正式な診断名ではありません。AAS使用に伴う強い怒り・易刺激性などを一般的に表現する言葉です。
主要参考文献
- Tricker R, et al. The effects of supraphysiological doses of testosterone on angry behavior in healthy eugonadal men. J Clin Endocrinol Metab. 1996;81(10):3754-3758. PMID: 8855834.
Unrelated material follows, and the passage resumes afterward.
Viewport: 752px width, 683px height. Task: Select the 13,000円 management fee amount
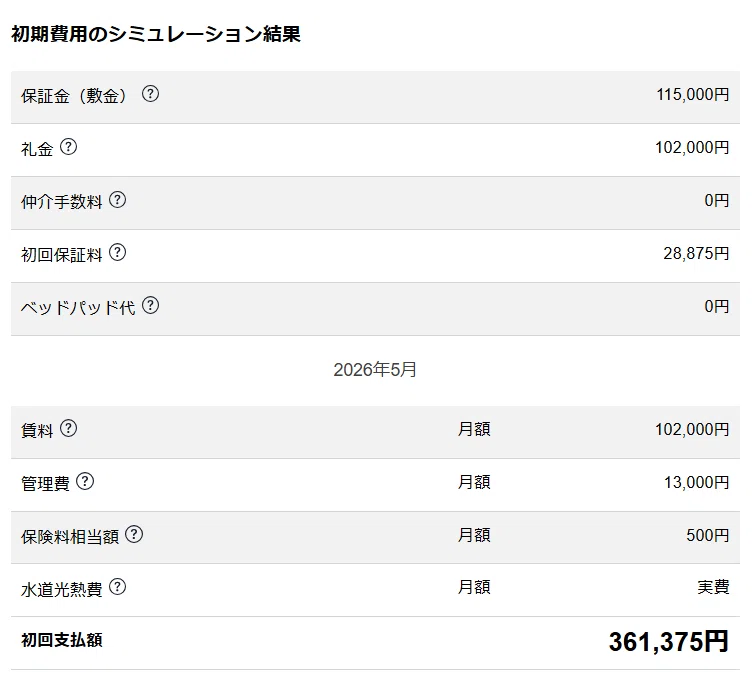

- Kouri EM, et al. Increased aggressive responding in male volunteers following the administration of gradually increasing doses of testosterone cypionate. Drug Alcohol Depend. 1995;40(1):73-79. PMID: 8746927.
- Chegeni R, et al. Anabolic-androgenic steroid administration increases self-reported aggression in healthy males: a systematic review and meta-analysis of experimental studies. 2021. PMID: 33745011.
- Bhasin S, et al. Testosterone Therapy in Men With Hypogonadism: An Endocrine Society Clinical Practice Guideline. J Clin Endocrinol Metab. 2018.
- Endocrine Society. Statement on Testosterone Replacement Therapy. 2026.
- Geniole SN, et al. Is testosterone linked to human aggression? A meta-analytic examination of baseline, dynamic, and manipulated testosterone. Horm Behav. 2020.